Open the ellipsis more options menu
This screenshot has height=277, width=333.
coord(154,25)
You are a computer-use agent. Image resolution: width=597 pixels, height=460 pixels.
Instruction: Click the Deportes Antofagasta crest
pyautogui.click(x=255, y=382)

————

What the task requires:
Starting at the line in the records above that contains "This screenshot has height=277, width=333.", output every line up to and including the last one, with nothing added.

Response area:
This screenshot has height=277, width=333.
coord(154,25)
You are a computer-use agent. Image resolution: width=597 pixels, height=460 pixels.
Instruction: Click the Deportes Antofagasta crest
pyautogui.click(x=255, y=382)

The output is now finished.